BRIEF: From the entries below, please output exactly the lines starting at the one containing "Click the 12-24VDC power supply value" and ending at the one containing "Task: Click the Back navigation arrow button", both included.

-------

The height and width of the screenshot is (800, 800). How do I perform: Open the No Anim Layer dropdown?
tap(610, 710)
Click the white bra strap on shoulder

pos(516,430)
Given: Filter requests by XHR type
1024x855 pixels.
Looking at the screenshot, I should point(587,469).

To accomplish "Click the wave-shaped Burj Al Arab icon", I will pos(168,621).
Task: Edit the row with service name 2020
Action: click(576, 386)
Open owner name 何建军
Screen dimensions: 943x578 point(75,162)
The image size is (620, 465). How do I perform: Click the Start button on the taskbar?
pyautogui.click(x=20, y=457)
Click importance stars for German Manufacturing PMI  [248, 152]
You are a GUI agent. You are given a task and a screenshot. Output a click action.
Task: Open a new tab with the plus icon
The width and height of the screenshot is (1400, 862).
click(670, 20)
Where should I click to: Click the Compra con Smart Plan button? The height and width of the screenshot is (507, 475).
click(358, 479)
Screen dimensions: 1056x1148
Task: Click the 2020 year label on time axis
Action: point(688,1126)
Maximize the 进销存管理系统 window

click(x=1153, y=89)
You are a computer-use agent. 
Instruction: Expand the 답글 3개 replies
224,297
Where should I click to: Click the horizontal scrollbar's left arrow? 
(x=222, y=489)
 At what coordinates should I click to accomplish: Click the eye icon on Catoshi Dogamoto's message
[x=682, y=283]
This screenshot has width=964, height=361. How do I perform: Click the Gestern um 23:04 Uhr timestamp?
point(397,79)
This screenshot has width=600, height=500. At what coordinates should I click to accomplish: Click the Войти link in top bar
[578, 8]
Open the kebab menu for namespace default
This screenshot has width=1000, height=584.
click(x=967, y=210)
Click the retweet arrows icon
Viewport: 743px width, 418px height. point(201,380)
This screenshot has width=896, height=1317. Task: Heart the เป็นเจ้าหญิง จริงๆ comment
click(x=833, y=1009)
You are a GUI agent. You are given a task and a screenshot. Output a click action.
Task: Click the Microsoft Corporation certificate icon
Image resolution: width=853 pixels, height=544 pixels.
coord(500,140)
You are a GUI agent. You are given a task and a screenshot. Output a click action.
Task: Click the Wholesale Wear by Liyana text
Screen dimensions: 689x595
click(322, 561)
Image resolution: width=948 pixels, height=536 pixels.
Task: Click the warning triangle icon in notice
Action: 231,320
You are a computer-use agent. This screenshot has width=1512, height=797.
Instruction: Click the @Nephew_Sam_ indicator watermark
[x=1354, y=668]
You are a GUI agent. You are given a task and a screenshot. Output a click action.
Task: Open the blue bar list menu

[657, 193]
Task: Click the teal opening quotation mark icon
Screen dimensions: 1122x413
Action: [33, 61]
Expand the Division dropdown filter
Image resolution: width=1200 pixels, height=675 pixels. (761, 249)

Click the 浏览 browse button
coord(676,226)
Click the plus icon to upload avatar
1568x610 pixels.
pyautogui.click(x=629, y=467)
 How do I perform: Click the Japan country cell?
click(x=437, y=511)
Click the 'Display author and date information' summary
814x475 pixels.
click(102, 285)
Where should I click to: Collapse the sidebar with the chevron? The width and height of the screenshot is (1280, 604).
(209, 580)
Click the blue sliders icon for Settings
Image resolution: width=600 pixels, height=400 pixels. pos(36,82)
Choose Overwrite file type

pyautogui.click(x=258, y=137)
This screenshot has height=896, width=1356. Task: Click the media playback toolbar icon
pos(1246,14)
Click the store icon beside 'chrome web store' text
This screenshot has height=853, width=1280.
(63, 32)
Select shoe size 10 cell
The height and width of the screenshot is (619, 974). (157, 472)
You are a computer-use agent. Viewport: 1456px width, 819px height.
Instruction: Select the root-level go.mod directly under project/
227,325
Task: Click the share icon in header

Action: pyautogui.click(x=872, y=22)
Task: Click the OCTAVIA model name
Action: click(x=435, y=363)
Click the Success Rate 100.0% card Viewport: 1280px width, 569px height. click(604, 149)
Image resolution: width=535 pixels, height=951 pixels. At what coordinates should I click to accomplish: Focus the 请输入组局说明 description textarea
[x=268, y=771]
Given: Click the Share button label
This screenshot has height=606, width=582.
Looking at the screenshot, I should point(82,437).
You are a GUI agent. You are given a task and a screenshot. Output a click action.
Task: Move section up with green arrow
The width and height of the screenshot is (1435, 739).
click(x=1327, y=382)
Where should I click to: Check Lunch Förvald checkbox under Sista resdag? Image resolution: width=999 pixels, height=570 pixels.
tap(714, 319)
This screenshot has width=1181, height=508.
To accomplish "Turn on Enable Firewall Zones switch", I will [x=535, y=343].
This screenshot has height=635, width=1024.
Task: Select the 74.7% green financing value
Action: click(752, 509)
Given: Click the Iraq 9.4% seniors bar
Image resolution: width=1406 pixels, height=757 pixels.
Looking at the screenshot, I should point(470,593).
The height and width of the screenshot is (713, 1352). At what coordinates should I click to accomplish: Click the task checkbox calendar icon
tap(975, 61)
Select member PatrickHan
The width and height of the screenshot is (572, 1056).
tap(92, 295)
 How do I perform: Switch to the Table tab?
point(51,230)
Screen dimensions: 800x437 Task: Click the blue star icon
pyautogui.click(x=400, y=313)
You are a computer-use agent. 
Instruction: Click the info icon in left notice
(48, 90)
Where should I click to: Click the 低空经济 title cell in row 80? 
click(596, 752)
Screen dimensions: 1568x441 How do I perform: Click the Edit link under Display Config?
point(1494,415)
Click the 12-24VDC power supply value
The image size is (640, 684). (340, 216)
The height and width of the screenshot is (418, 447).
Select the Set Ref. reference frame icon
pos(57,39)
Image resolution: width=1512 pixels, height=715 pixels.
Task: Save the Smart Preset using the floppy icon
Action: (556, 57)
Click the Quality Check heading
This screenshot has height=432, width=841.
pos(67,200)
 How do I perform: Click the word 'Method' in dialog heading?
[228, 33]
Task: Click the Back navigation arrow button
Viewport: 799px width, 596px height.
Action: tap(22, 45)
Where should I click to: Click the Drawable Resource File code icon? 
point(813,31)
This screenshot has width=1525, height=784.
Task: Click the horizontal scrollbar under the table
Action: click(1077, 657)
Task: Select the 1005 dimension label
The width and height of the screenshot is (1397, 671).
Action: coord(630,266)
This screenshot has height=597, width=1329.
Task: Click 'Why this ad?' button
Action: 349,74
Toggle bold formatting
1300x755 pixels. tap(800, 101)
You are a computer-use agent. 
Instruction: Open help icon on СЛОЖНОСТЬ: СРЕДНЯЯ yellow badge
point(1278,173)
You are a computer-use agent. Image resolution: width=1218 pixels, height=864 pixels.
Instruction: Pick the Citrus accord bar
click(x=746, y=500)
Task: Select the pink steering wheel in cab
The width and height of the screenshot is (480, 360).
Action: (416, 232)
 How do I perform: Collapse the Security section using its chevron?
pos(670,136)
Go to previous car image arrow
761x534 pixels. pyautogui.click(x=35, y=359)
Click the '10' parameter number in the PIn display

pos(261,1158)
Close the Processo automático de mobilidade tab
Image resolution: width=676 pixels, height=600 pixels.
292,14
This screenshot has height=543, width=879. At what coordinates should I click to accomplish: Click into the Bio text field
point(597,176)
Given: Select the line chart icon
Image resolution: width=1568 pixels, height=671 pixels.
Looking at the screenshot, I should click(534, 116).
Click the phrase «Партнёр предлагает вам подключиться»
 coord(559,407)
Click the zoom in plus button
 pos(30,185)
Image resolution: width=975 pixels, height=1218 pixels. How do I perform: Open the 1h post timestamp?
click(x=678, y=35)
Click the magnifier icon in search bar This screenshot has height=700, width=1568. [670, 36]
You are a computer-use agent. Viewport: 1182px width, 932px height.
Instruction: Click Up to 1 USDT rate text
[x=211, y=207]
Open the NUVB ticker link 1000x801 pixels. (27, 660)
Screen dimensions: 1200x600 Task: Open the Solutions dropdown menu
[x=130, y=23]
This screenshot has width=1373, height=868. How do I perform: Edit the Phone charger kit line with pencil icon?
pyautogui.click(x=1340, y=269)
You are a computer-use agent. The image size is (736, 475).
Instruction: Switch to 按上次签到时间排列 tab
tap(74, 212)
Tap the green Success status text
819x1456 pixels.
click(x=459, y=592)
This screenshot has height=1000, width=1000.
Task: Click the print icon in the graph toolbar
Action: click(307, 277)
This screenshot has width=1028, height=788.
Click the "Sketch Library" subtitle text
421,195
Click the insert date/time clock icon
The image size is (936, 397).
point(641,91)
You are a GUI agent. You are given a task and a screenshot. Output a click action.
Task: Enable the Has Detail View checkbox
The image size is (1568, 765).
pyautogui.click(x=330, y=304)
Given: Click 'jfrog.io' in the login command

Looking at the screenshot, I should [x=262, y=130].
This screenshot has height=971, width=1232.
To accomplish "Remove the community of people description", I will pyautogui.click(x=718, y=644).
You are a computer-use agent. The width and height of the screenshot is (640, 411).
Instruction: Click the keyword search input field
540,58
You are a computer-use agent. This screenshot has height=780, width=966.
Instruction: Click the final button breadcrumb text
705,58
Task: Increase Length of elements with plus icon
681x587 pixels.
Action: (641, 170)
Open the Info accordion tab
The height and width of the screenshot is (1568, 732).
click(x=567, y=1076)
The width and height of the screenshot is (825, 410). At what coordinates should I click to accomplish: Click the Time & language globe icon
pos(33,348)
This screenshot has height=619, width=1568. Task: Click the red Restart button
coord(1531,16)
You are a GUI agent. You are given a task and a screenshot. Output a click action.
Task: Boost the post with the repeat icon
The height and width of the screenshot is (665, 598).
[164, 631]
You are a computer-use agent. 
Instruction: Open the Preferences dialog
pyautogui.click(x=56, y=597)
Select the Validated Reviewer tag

-------

WRITTEN RESPONSE:
Click the 12-24VDC power supply value
The image size is (640, 684). (340, 216)
The height and width of the screenshot is (418, 447).
Select the Set Ref. reference frame icon
pos(57,39)
Image resolution: width=1512 pixels, height=715 pixels.
Task: Save the Smart Preset using the floppy icon
Action: (556, 57)
Click the Quality Check heading
This screenshot has height=432, width=841.
pos(67,200)
 How do I perform: Click the word 'Method' in dialog heading?
[228, 33]
Task: Click the Back navigation arrow button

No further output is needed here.